Quantum enabled cloud IOT collaboration for ultra low latency data processing in cyber physical systems
摘要
Cyber-Physical Systems (CPS) are evolving in a new era of intelligent infrastructures that combine sensing and computing. However, as quantum computing and ultra-dense IoT networks tends to get expanded, traditional encrypting data and optimizing systems are insufficient to secure the data in real time. Artificial Intelligence (AI) with post-quantum cryptography and edge intelligence transforms CPS into self-adaptive ecosystems that is capable of handling threats. However, the modern systems struggle with latency management and high computational complexity that occur after quantum computing.

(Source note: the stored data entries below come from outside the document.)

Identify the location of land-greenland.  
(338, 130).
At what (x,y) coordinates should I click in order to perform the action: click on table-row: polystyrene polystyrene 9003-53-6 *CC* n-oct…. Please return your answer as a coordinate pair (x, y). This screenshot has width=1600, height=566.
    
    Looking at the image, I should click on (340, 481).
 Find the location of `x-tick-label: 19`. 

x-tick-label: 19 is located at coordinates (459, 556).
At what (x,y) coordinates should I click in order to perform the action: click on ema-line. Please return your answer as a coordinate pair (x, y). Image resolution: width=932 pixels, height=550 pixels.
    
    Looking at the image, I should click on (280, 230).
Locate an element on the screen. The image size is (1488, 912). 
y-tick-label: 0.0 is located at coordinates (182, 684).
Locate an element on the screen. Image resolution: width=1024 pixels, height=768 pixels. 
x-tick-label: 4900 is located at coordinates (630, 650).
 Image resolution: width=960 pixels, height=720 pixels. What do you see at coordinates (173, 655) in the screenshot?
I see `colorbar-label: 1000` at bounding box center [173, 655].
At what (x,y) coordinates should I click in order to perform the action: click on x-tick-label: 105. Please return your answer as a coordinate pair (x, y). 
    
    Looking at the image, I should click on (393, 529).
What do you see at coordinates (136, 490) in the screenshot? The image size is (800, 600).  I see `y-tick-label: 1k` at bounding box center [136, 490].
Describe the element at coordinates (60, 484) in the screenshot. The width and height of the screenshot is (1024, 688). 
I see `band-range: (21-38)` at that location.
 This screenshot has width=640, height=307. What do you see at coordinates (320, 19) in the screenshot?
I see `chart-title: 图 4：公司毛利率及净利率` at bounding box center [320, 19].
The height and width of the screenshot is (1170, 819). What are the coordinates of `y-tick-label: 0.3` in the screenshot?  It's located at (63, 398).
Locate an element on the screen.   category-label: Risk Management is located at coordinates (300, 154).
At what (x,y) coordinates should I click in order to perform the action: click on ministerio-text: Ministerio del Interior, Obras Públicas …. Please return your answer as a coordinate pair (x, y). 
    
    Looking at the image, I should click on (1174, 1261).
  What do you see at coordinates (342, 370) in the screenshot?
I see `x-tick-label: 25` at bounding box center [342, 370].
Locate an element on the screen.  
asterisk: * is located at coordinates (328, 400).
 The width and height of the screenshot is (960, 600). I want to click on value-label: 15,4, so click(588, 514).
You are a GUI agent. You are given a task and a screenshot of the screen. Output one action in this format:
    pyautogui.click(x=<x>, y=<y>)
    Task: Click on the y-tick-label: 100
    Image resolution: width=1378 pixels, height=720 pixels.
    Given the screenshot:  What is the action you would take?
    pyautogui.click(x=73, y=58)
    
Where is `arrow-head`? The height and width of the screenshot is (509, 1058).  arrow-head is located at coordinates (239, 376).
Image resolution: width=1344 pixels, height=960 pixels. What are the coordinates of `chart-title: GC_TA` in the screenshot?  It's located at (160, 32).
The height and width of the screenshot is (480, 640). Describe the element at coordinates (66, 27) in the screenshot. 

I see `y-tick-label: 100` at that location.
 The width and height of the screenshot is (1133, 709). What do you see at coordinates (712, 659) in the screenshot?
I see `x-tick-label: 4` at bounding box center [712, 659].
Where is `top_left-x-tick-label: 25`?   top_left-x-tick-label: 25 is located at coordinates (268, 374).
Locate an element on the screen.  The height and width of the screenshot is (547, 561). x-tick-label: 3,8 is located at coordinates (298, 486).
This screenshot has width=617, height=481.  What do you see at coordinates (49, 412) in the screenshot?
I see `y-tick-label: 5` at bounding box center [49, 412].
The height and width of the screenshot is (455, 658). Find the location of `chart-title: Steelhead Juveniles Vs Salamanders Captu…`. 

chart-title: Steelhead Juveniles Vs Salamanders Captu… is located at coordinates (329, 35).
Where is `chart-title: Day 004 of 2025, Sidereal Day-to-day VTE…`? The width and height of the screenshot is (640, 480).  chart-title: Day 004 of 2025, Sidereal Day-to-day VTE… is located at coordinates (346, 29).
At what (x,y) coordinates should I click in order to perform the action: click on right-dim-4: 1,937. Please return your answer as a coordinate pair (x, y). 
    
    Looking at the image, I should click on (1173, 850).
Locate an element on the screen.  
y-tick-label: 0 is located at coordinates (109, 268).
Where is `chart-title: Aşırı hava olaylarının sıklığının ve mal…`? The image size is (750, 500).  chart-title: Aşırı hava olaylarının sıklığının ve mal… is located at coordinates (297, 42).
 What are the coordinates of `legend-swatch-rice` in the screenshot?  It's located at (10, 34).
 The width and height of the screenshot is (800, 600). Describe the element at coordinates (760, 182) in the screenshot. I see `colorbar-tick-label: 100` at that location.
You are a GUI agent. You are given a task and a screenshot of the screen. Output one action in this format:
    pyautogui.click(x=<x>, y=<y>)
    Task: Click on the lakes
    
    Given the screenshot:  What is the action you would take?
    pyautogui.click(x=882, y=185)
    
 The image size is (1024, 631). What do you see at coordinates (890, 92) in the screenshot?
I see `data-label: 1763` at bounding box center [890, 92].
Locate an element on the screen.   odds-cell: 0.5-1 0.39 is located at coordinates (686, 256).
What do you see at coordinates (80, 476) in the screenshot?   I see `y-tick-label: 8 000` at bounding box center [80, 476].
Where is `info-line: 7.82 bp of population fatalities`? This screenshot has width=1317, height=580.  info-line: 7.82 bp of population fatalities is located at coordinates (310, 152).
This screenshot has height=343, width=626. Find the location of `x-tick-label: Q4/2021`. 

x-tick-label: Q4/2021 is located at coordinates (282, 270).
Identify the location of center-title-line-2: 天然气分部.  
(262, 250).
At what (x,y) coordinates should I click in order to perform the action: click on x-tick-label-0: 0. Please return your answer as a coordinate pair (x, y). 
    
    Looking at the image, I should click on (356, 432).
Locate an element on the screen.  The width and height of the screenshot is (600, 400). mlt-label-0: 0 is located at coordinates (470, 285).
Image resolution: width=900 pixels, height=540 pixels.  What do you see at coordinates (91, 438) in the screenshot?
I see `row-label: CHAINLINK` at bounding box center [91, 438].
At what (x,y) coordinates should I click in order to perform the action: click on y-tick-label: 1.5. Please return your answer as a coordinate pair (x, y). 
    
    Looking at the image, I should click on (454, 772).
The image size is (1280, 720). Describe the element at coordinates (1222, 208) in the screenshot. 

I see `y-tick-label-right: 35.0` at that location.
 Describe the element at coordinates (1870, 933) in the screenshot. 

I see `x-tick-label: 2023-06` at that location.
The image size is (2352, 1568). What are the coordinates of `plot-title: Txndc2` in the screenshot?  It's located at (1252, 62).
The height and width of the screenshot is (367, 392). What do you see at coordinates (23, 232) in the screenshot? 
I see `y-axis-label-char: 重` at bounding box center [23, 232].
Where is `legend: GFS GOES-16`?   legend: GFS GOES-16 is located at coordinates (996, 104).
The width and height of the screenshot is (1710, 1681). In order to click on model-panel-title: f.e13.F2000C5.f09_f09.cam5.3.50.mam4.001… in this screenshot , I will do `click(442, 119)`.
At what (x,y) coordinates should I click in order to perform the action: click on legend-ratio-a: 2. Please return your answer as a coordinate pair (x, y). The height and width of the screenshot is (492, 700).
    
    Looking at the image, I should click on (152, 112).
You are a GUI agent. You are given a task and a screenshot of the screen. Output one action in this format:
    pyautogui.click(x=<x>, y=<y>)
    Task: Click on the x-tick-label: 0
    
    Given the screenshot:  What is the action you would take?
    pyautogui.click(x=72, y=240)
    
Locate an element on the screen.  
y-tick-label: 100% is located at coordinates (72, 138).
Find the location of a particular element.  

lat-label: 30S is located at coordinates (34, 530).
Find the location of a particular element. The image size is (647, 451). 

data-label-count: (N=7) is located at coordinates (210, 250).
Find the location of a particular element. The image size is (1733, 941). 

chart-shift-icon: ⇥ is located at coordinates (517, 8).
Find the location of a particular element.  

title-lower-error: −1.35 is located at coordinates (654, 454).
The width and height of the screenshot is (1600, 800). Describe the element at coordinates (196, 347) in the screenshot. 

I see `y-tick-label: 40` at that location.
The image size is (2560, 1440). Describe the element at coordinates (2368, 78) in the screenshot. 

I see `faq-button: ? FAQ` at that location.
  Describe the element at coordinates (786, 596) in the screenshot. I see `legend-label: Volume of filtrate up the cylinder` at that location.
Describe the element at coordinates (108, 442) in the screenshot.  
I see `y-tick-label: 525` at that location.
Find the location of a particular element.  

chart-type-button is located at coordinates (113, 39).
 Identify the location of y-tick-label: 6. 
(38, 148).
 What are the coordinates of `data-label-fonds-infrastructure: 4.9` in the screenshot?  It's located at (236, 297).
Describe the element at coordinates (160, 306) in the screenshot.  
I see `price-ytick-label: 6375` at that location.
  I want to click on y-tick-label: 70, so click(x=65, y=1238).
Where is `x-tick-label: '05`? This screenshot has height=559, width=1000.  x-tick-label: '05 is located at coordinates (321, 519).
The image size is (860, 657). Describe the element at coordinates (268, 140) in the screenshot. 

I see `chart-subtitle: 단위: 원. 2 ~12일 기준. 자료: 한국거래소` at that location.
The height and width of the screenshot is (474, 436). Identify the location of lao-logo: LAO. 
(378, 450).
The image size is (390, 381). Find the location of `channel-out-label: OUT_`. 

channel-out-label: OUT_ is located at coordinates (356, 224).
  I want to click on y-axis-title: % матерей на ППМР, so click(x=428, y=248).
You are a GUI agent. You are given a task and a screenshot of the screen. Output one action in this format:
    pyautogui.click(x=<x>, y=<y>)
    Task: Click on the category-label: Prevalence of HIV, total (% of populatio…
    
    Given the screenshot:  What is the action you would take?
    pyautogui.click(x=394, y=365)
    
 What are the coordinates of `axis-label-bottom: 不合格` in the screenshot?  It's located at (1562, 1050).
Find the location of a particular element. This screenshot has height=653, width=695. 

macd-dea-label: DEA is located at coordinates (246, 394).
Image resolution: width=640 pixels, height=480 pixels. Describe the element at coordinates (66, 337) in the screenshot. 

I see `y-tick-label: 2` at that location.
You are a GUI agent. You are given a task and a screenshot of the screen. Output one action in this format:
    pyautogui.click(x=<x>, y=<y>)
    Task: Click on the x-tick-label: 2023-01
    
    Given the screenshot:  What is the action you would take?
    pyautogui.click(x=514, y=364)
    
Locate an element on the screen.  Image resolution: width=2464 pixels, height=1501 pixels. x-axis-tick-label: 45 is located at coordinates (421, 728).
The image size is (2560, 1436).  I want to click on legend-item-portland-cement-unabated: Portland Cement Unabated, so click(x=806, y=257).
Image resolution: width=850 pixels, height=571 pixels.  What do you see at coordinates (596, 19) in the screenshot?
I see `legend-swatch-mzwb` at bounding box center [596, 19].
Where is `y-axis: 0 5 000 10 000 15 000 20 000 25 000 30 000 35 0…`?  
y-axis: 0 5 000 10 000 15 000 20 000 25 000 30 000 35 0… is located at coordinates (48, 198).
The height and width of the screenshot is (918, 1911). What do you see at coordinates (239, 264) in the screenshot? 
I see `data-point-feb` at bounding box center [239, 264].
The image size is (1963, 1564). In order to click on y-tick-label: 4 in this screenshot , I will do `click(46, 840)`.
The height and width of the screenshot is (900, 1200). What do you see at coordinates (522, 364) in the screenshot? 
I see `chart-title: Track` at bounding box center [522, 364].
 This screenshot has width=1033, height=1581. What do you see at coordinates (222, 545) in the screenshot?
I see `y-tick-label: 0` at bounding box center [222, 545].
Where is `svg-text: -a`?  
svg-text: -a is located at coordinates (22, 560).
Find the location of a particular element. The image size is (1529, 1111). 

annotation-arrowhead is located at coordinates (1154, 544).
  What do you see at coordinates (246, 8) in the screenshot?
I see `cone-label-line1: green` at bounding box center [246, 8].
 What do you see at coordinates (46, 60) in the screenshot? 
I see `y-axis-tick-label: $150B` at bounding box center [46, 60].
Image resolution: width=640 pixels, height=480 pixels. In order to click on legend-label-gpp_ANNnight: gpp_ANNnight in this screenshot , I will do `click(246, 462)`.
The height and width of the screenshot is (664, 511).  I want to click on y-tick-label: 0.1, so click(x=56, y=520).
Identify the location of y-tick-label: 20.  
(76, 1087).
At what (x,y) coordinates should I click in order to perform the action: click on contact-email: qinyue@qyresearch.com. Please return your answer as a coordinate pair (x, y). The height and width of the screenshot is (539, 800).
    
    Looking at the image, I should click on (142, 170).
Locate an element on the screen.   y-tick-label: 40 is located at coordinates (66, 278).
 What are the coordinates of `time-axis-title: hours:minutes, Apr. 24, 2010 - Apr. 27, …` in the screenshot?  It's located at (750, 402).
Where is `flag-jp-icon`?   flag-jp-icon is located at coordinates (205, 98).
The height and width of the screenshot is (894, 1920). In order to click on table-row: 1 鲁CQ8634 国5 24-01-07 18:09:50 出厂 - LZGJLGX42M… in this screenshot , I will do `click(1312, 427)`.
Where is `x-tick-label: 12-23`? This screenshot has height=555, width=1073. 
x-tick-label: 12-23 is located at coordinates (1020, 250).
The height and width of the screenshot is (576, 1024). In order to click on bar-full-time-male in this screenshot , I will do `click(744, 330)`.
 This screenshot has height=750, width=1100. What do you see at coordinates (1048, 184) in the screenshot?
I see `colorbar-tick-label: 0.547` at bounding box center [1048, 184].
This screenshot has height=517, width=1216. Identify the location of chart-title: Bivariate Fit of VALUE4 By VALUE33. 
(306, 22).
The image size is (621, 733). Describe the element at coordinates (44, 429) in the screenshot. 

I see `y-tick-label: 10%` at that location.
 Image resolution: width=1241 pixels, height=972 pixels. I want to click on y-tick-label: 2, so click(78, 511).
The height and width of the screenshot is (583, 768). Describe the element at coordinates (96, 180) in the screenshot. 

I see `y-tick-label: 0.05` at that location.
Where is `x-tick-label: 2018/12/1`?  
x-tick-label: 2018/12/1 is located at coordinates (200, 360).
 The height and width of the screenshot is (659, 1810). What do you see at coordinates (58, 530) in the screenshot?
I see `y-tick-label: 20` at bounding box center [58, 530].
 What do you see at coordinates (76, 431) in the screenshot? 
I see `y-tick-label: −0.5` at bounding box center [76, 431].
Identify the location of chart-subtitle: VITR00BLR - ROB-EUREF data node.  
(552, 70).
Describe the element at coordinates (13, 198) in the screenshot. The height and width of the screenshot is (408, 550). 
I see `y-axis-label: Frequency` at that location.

Hence, this paper research develops an AI-Driven Quantum-Resilient Cyber-Physical System (AI-QRCPS) framework that combines three novel layers and this includes: (i) a Post-Quantum Security Layer employing lattice-based cryptography and quantum key distribution for end-to-end confidentiality, (ii) an Adaptive Intelligence Layer using Reinforcement Learning (RL) and Firefly Optimization for dynamic resource orchestration and anomaly detection, and (iii) an IoT-Edge Coordination Layer for latency-aware task scheduling using double deep Q-learning. Experimental evaluation shows that the proposed framework achieves an average latency as low as 7.9–10.7 ms, throughput up to 94.5 tasks/s, energy consumption as low as 3.3–4.8 J/task, and task completion rates exceeding 98% across varying edge/IoT node densities and bandwidths.